Stored items from a collection
********
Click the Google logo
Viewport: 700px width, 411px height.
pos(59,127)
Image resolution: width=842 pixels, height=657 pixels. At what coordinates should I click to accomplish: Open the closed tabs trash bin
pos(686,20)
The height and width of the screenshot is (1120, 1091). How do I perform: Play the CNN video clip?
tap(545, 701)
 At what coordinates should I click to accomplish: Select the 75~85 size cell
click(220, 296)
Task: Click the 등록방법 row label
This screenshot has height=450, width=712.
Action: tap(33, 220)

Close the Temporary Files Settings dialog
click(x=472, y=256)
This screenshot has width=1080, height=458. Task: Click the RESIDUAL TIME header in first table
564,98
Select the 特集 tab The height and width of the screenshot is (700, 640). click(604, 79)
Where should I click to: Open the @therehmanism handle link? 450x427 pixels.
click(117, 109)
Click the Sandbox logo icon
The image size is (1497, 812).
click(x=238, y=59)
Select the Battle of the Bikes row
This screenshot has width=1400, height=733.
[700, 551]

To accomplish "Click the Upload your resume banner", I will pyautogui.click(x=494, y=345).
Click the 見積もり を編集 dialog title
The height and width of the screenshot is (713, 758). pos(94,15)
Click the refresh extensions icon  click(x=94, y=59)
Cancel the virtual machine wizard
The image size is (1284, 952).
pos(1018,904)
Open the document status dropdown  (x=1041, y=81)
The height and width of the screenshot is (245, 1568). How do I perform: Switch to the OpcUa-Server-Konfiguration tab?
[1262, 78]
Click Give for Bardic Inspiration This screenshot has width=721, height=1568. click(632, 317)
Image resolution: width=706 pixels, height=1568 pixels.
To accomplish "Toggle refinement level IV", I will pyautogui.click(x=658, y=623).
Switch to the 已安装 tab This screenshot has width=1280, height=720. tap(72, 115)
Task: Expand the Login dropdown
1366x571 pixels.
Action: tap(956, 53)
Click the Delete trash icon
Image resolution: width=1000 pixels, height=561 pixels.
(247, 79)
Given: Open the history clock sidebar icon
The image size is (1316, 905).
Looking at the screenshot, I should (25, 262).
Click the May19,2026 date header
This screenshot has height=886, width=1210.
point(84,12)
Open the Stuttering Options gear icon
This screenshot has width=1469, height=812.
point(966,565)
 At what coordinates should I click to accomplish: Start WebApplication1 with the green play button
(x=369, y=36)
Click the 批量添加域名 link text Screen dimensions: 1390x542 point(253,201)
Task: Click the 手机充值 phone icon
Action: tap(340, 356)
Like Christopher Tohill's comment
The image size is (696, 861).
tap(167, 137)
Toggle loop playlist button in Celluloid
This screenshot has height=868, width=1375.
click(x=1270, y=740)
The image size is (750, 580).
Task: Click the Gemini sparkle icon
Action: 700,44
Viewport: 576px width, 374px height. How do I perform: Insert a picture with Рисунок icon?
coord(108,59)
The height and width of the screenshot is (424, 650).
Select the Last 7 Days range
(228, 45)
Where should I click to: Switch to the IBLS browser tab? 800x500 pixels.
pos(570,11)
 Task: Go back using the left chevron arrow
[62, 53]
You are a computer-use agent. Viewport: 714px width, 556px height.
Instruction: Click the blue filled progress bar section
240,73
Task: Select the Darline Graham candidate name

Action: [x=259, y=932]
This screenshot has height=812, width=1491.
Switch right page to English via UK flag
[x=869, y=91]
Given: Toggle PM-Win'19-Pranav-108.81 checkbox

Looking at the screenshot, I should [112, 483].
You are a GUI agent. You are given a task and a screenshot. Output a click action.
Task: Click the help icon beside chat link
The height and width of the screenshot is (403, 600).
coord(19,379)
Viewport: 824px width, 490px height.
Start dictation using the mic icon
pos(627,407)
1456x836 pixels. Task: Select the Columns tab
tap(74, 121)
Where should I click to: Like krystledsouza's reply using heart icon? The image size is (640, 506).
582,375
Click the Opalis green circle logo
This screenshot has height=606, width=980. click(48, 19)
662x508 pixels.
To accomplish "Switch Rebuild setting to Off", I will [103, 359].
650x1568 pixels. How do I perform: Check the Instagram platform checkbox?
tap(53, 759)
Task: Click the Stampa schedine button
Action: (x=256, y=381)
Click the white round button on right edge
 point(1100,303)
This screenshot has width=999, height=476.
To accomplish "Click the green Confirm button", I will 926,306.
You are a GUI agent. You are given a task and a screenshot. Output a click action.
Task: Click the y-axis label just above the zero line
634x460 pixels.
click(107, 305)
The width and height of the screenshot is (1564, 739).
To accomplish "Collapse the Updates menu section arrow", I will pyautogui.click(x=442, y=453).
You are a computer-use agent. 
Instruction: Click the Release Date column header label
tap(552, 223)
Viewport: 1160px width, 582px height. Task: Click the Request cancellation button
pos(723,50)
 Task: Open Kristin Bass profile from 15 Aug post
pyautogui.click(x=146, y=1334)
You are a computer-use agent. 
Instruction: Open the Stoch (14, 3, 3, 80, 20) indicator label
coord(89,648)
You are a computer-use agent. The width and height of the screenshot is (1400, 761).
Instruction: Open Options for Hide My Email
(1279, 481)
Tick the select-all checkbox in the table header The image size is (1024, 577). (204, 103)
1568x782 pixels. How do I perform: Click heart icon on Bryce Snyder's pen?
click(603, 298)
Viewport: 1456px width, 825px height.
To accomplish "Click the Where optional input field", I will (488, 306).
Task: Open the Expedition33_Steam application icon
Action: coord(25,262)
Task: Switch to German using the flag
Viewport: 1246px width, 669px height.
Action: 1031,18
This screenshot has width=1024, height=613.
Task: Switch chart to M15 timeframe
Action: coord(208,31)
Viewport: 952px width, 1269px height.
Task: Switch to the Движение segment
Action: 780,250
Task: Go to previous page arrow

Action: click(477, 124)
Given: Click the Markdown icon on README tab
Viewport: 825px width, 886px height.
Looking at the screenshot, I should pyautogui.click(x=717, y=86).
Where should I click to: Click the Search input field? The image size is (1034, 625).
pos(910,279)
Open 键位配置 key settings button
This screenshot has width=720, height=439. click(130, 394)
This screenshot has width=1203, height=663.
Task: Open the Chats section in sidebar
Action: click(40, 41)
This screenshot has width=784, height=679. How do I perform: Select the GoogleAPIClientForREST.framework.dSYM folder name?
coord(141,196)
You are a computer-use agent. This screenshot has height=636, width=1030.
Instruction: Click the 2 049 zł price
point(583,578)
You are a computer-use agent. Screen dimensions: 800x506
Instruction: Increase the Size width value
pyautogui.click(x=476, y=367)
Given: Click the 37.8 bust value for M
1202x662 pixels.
********
## [Exercise instructions]
The entries above should be copied out exactly, with none left out.

## [Your solution]
Click the Google logo
Viewport: 700px width, 411px height.
pos(59,127)
Image resolution: width=842 pixels, height=657 pixels. At what coordinates should I click to accomplish: Open the closed tabs trash bin
pos(686,20)
The height and width of the screenshot is (1120, 1091). How do I perform: Play the CNN video clip?
tap(545, 701)
 At what coordinates should I click to accomplish: Select the 75~85 size cell
click(220, 296)
Task: Click the 등록방법 row label
This screenshot has height=450, width=712.
Action: tap(33, 220)

Close the Temporary Files Settings dialog
click(x=472, y=256)
This screenshot has width=1080, height=458. Task: Click the RESIDUAL TIME header in first table
564,98
Select the 特集 tab The height and width of the screenshot is (700, 640). click(604, 79)
Where should I click to: Open the @therehmanism handle link? 450x427 pixels.
click(117, 109)
Click the Sandbox logo icon
The image size is (1497, 812).
click(x=238, y=59)
Select the Battle of the Bikes row
This screenshot has width=1400, height=733.
[700, 551]

To accomplish "Click the Upload your resume banner", I will pyautogui.click(x=494, y=345).
Click the 見積もり を編集 dialog title
The height and width of the screenshot is (713, 758). pos(94,15)
Click the refresh extensions icon  click(x=94, y=59)
Cancel the virtual machine wizard
The image size is (1284, 952).
pos(1018,904)
Open the document status dropdown  (x=1041, y=81)
The height and width of the screenshot is (245, 1568). How do I perform: Switch to the OpcUa-Server-Konfiguration tab?
[1262, 78]
Click Give for Bardic Inspiration This screenshot has width=721, height=1568. click(632, 317)
Image resolution: width=706 pixels, height=1568 pixels.
To accomplish "Toggle refinement level IV", I will pyautogui.click(x=658, y=623).
Switch to the 已安装 tab This screenshot has width=1280, height=720. tap(72, 115)
Task: Expand the Login dropdown
1366x571 pixels.
Action: tap(956, 53)
Click the Delete trash icon
Image resolution: width=1000 pixels, height=561 pixels.
(247, 79)
Given: Open the history clock sidebar icon
The image size is (1316, 905).
Looking at the screenshot, I should (25, 262).
Click the May19,2026 date header
This screenshot has height=886, width=1210.
point(84,12)
Open the Stuttering Options gear icon
This screenshot has width=1469, height=812.
point(966,565)
 At what coordinates should I click to accomplish: Start WebApplication1 with the green play button
(x=369, y=36)
Click the 批量添加域名 link text Screen dimensions: 1390x542 point(253,201)
Task: Click the 手机充值 phone icon
Action: tap(340, 356)
Like Christopher Tohill's comment
The image size is (696, 861).
tap(167, 137)
Toggle loop playlist button in Celluloid
This screenshot has height=868, width=1375.
click(x=1270, y=740)
The image size is (750, 580).
Task: Click the Gemini sparkle icon
Action: 700,44
Viewport: 576px width, 374px height. How do I perform: Insert a picture with Рисунок icon?
coord(108,59)
The height and width of the screenshot is (424, 650).
Select the Last 7 Days range
(228, 45)
Where should I click to: Switch to the IBLS browser tab? 800x500 pixels.
pos(570,11)
 Task: Go back using the left chevron arrow
[62, 53]
You are a computer-use agent. Viewport: 714px width, 556px height.
Instruction: Click the blue filled progress bar section
240,73
Task: Select the Darline Graham candidate name

Action: [x=259, y=932]
This screenshot has height=812, width=1491.
Switch right page to English via UK flag
[x=869, y=91]
Given: Toggle PM-Win'19-Pranav-108.81 checkbox

Looking at the screenshot, I should [112, 483].
You are a GUI agent. You are given a task and a screenshot. Output a click action.
Task: Click the help icon beside chat link
The height and width of the screenshot is (403, 600).
coord(19,379)
Viewport: 824px width, 490px height.
Start dictation using the mic icon
pos(627,407)
1456x836 pixels. Task: Select the Columns tab
tap(74, 121)
Where should I click to: Like krystledsouza's reply using heart icon? The image size is (640, 506).
582,375
Click the Opalis green circle logo
This screenshot has height=606, width=980. click(48, 19)
662x508 pixels.
To accomplish "Switch Rebuild setting to Off", I will [103, 359].
650x1568 pixels. How do I perform: Check the Instagram platform checkbox?
tap(53, 759)
Task: Click the Stampa schedine button
Action: (x=256, y=381)
Click the white round button on right edge
 point(1100,303)
This screenshot has width=999, height=476.
To accomplish "Click the green Confirm button", I will 926,306.
You are a GUI agent. You are given a task and a screenshot. Output a click action.
Task: Click the y-axis label just above the zero line
634x460 pixels.
click(107, 305)
The width and height of the screenshot is (1564, 739).
To accomplish "Collapse the Updates menu section arrow", I will pyautogui.click(x=442, y=453).
You are a computer-use agent. 
Instruction: Click the Release Date column header label
tap(552, 223)
Viewport: 1160px width, 582px height. Task: Click the Request cancellation button
pos(723,50)
 Task: Open Kristin Bass profile from 15 Aug post
pyautogui.click(x=146, y=1334)
You are a computer-use agent. 
Instruction: Open the Stoch (14, 3, 3, 80, 20) indicator label
coord(89,648)
You are a computer-use agent. The width and height of the screenshot is (1400, 761).
Instruction: Open Options for Hide My Email
(1279, 481)
Tick the select-all checkbox in the table header The image size is (1024, 577). (204, 103)
1568x782 pixels. How do I perform: Click heart icon on Bryce Snyder's pen?
click(603, 298)
Viewport: 1456px width, 825px height.
To accomplish "Click the Where optional input field", I will (488, 306).
Task: Open the Expedition33_Steam application icon
Action: coord(25,262)
Task: Switch to German using the flag
Viewport: 1246px width, 669px height.
Action: 1031,18
This screenshot has width=1024, height=613.
Task: Switch chart to M15 timeframe
Action: coord(208,31)
Viewport: 952px width, 1269px height.
Task: Switch to the Движение segment
Action: 780,250
Task: Go to previous page arrow

Action: click(477, 124)
Given: Click the Markdown icon on README tab
Viewport: 825px width, 886px height.
Looking at the screenshot, I should pyautogui.click(x=717, y=86).
Where should I click to: Click the Search input field? The image size is (1034, 625).
pos(910,279)
Open 键位配置 key settings button
This screenshot has width=720, height=439. click(130, 394)
This screenshot has width=1203, height=663.
Task: Open the Chats section in sidebar
Action: click(40, 41)
This screenshot has width=784, height=679. How do I perform: Select the GoogleAPIClientForREST.framework.dSYM folder name?
coord(141,196)
You are a computer-use agent. This screenshot has height=636, width=1030.
Instruction: Click the 2 049 zł price
point(583,578)
You are a computer-use agent. Screen dimensions: 800x506
Instruction: Increase the Size width value
pyautogui.click(x=476, y=367)
Given: Click the 37.8 bust value for M
1202x662 pixels.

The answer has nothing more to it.